Aim of the exercise: Put the lines of the records from the one containing "Set Control Station to Toolpusher" through the one containing "click(336, 316)" into a Markdown table with the columns Row and Text, giving each line a row number. Skip blank lines, and leave the pictures out of the answer.

[Rows from a dataset]
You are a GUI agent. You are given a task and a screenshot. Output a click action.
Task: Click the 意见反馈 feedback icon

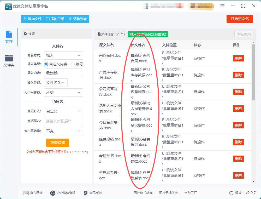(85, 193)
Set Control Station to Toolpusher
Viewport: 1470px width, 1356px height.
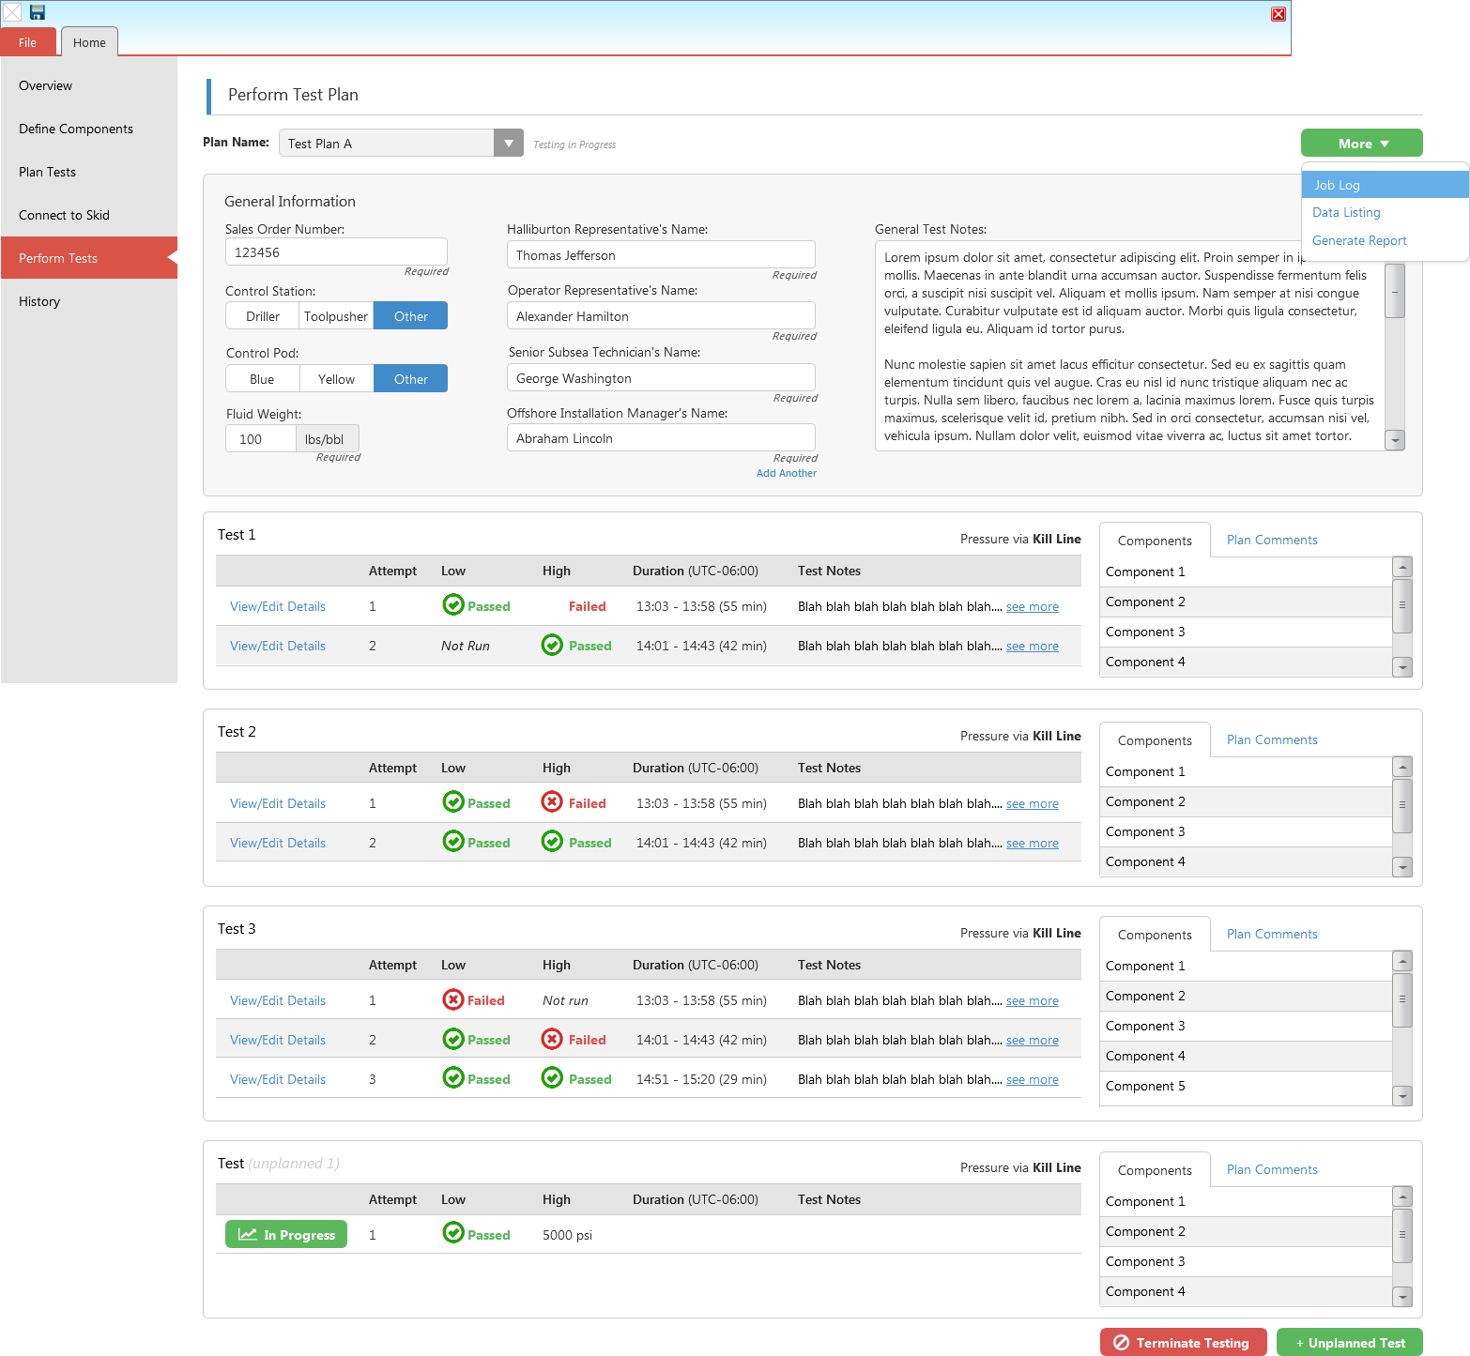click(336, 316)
---
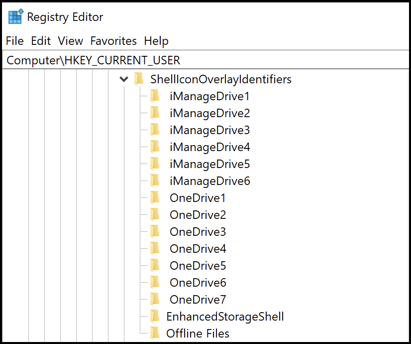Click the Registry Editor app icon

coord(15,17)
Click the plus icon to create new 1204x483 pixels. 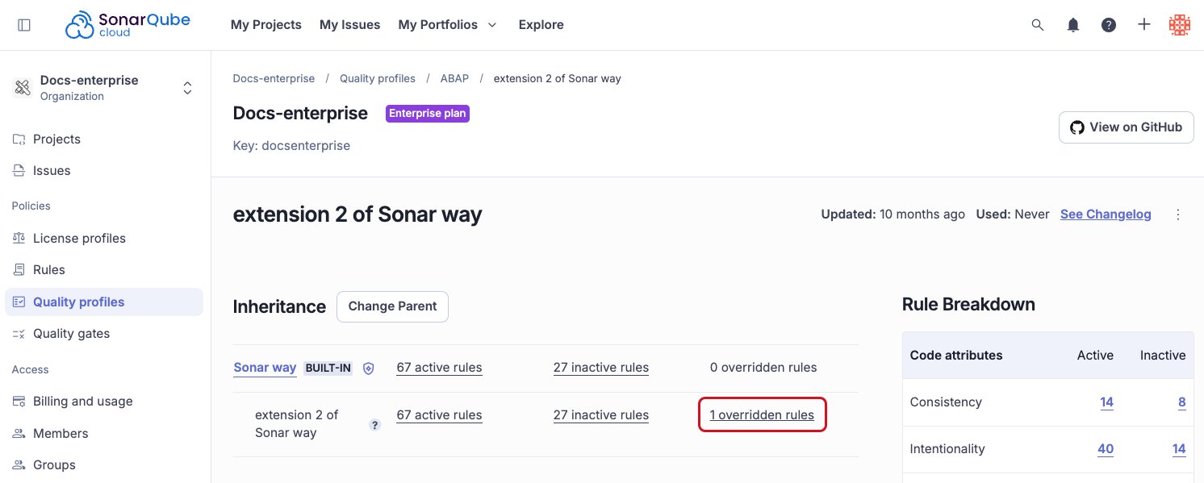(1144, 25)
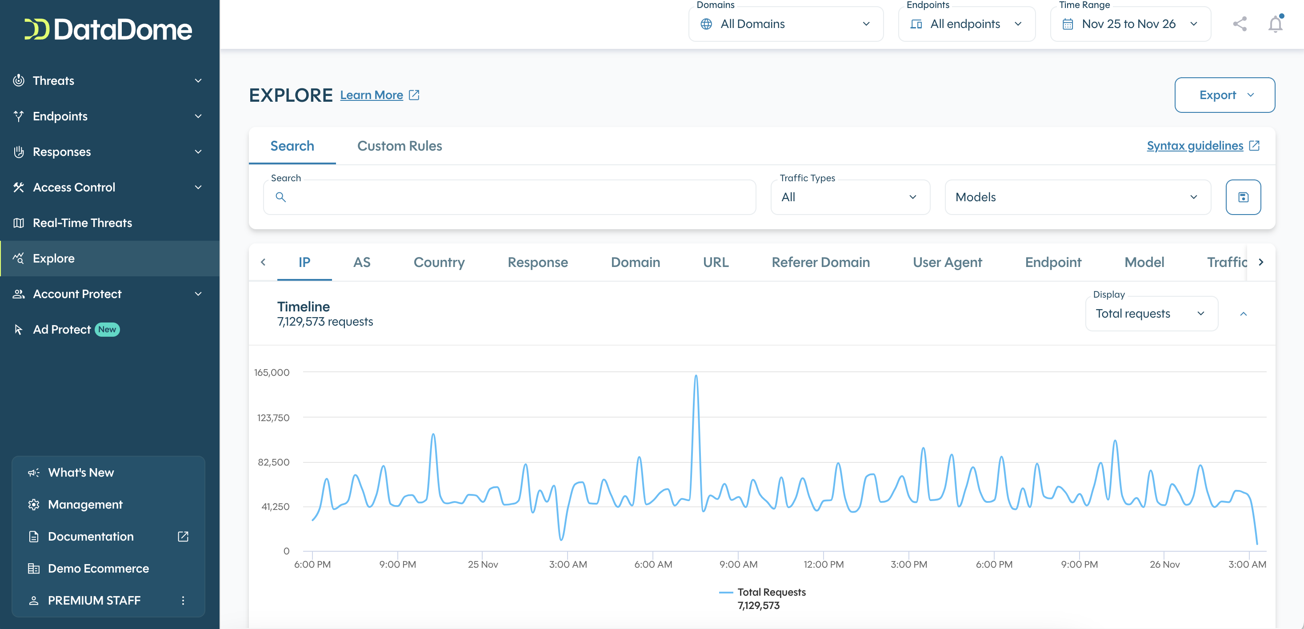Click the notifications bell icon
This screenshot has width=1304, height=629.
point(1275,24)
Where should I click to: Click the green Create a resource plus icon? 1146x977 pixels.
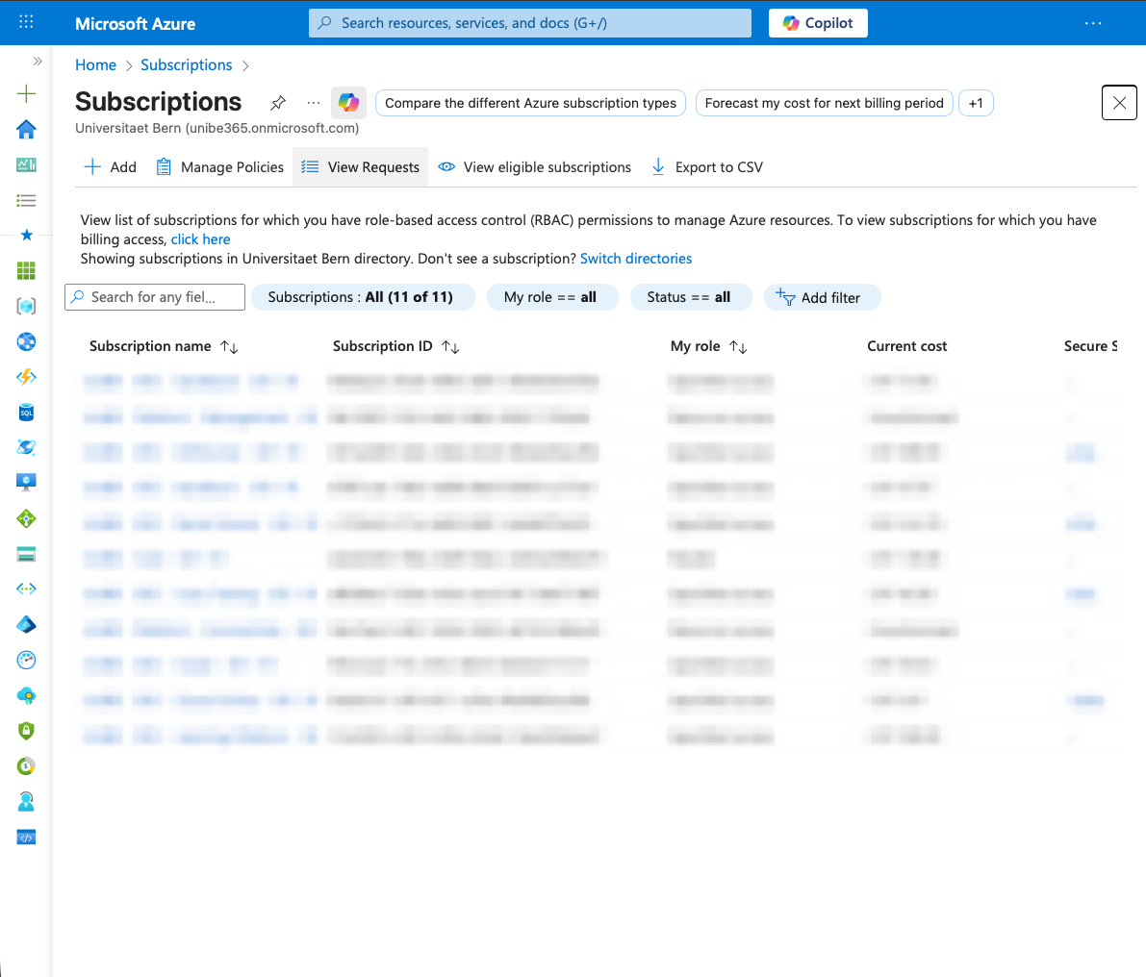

Result of the exercise:
| Row | Text |
|---|---|
| 1 | Set Control Station to Toolpusher |
| 2 | Viewport: 1470px width, 1356px height. |
| 3 | click(336, 316) |